Algebraic Geometry / Moduli Seminar 

We compute the Kodaira dimension and the Iitaka fibration of the universal Picard variety parameterizing line bundles of degree $d$ on curves of genus $g$ under the (technical) assumption that $\gcd (d-g+\mathrm{1,2}g-2)=1$. We also give partial results for arbitrary degrees $d$ and we investigate for which degrees the universal Picard varieties are birational. This is a joint work with G. Bini and C. Fontanari.

Gromov-Witten invariants count the number of pseudo-holomorphic curves. One often writes them in terms of generating functions. Occasionally, it posses some very beautiful properties such as being a quasi-modular form. In the talk, we will explain this phenomenon for elliptic orbifold ${\mathbb{P}}^1$. This is a joint work with Milanov, Krawitz and Shen.

The involutions of K3 surfaces have been completely classified by Nikulin. Can we extend his results to holomorphic symplectic manifolds, the natural generalization of K3 surfaces in higher dimension? I will describe some (very partial) results obtained recently in this direction.

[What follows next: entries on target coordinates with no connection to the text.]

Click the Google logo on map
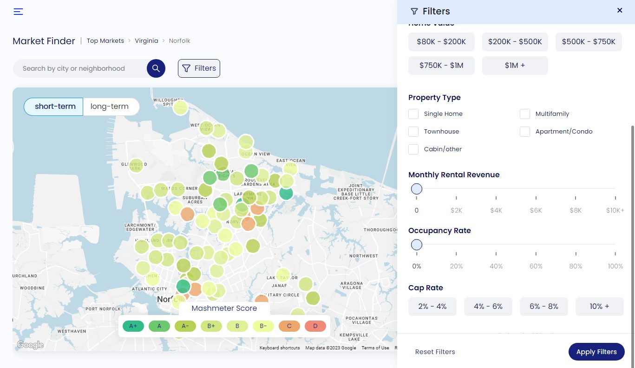Viewport: 635px width, 368px height. coord(30,345)
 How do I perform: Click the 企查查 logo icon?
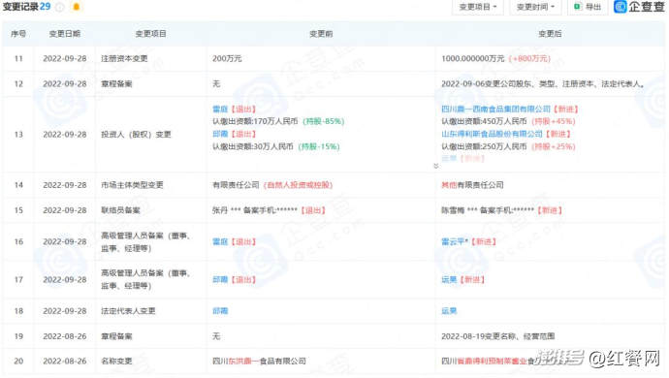click(x=620, y=7)
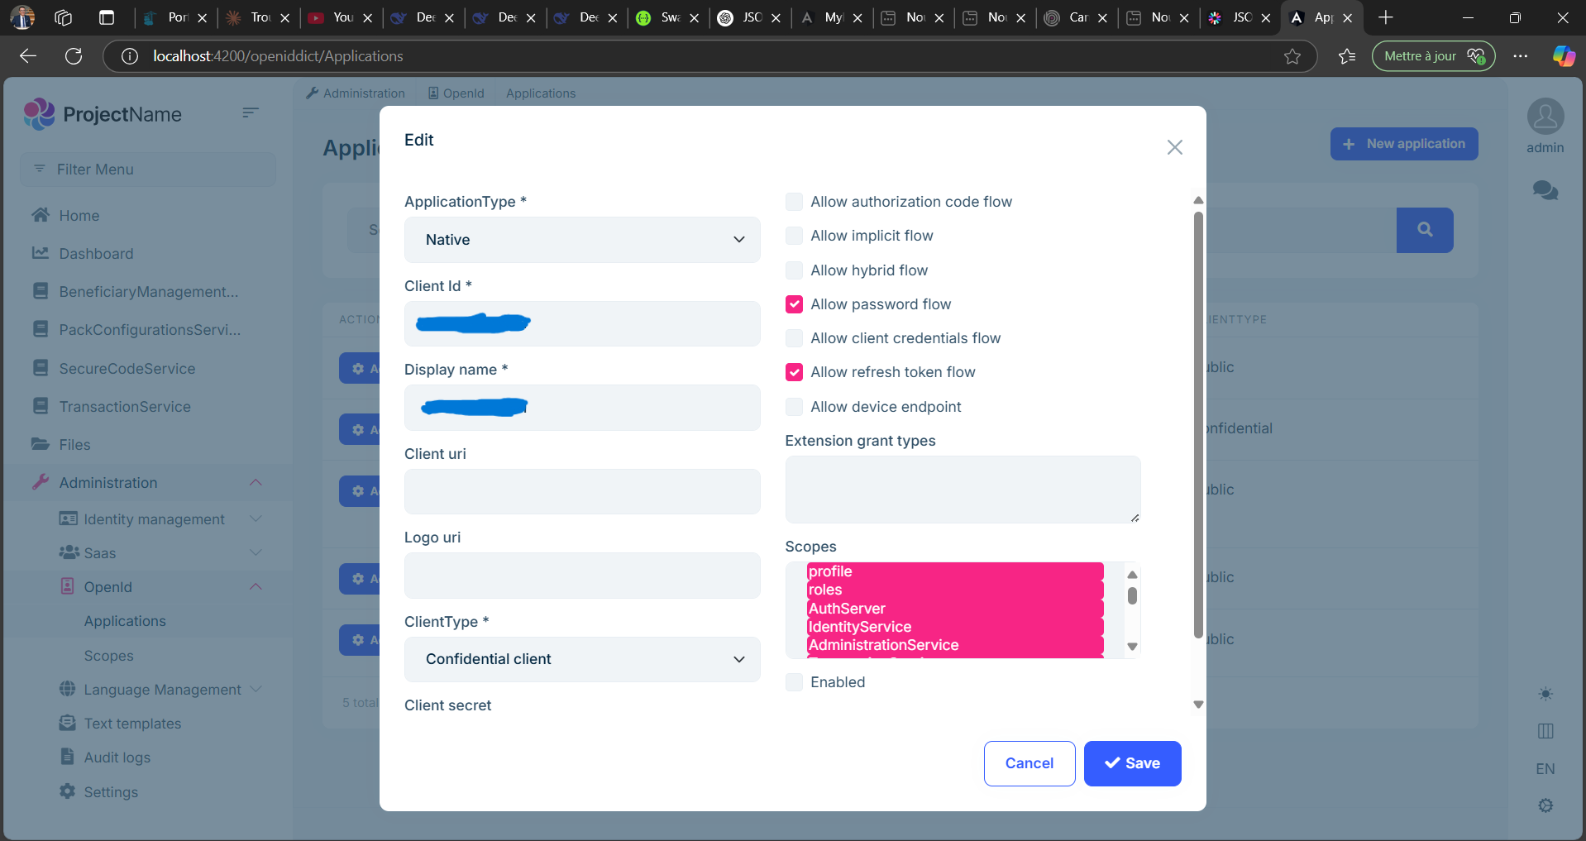Click the browser refresh icon
Image resolution: width=1586 pixels, height=841 pixels.
click(x=74, y=56)
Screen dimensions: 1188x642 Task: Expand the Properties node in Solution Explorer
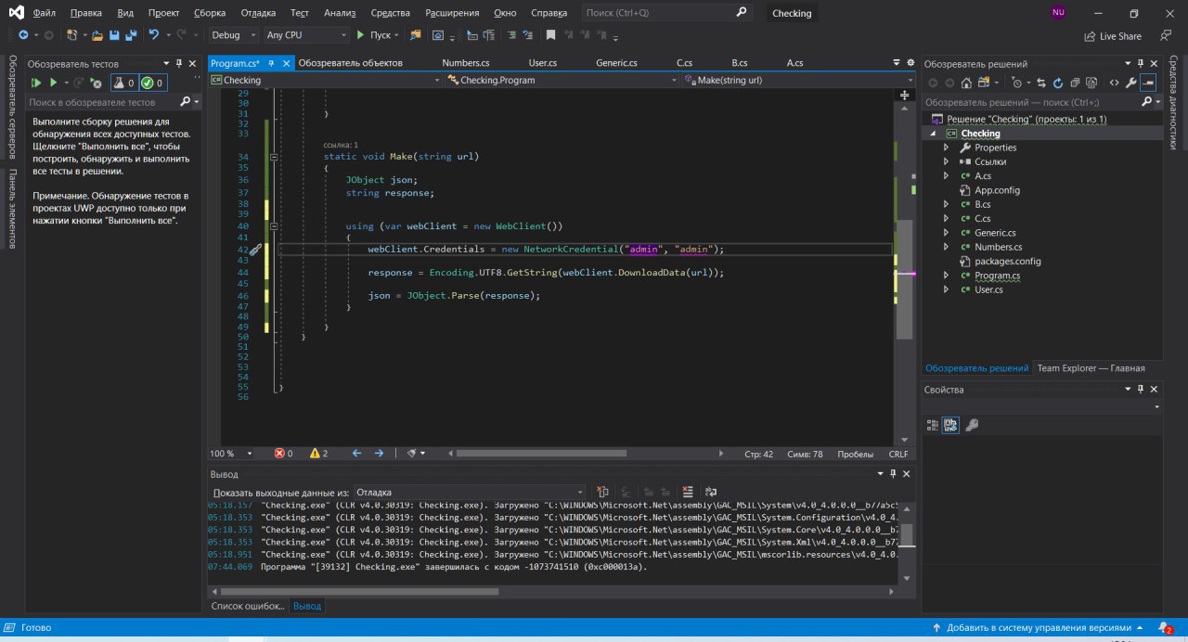946,148
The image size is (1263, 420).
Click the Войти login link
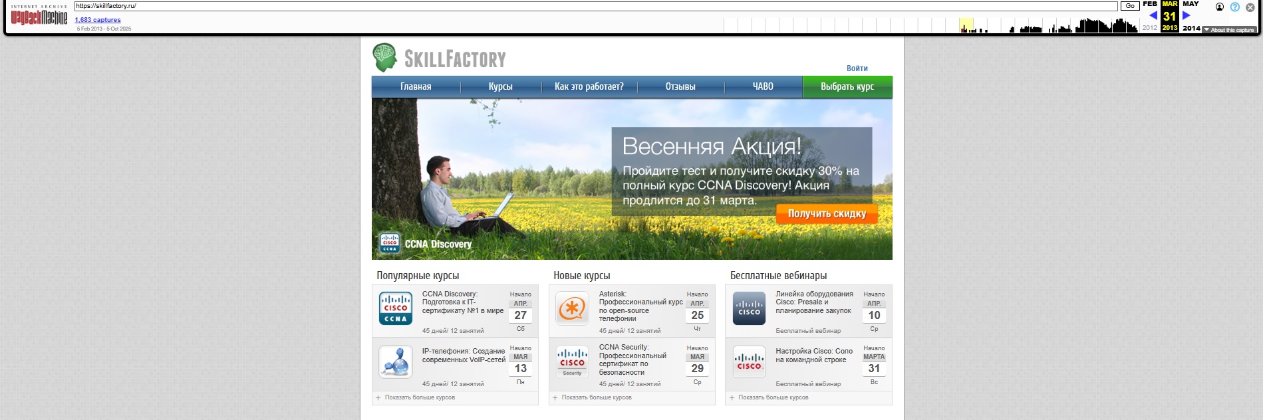[x=857, y=68]
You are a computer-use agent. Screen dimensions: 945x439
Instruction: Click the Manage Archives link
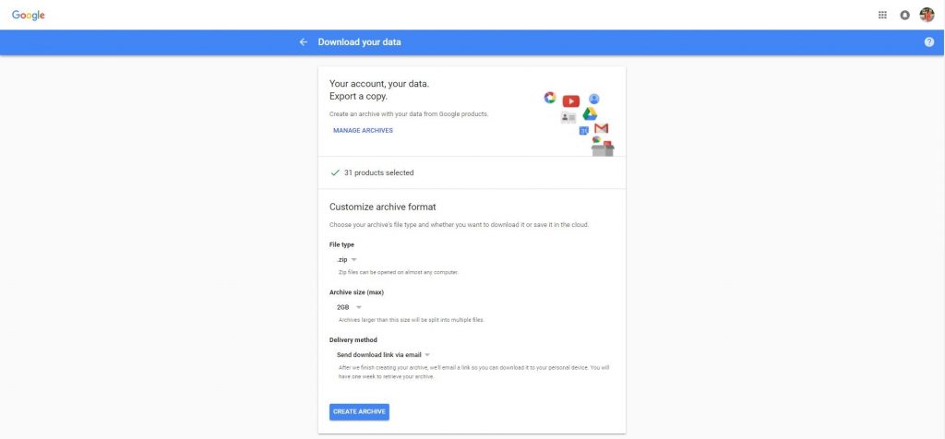pos(363,130)

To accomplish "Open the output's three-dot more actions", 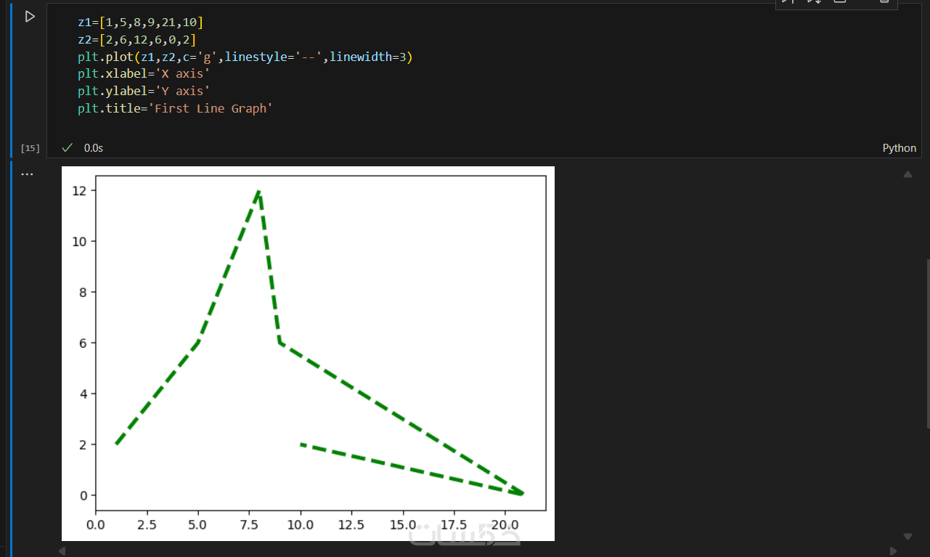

I will describe a classical problem going back to 1848 (Steiner, Cayley, Salmon,...) and a solution using simple techniques, but techniques that one would never really have thought of without ideas coming from string theory (Gromov-Witten invariants, BPS states) and modern geometry (the Maulik-Nekrasov-Okounkov-Pandharipande conjecture). In generic families of curves $C$ on a complex surface $S$, nodal curves -– those with the simplest possible singularities - appear in codimension 1. More generally those with $d$ nodes occur in codimension $d$. In particular a d-dimensional linear family of curves should contain a finite number of such $d-$nodal curves. The classical problem - at least in the case of $S$ being the projective plane - is to determine this number. The Göttsche conjecture states that the answer should be topological, given by a universal degree $d$ polynomial in the four numbers $C.C,c_1(S).C,c_1(S{)}^2$ and $c_2(S)$. There are now proofs in various settings; a completely algebraic proof was found recently by Tzeng. I will explain a simpler approach which is joint work with Martijn Kool and Vivek Shende.

In a paper of '94 C. Simpson constructed moduli spaces for a large class of objects, namely semistable $\Lambda$-modules. Main examples of this include flat connections, Higgs bundles, connection along foliations and logaritmic connections. We shall show that Simpson's axioms for the algebra $\Lambda$ canonically associate to it a Lie algebroid and an element of the second cohomology of the algebroid, so that the objects that one get through Simpson's formalism are Lie algebroid connections whose curvature is controlled by the second cohomology class.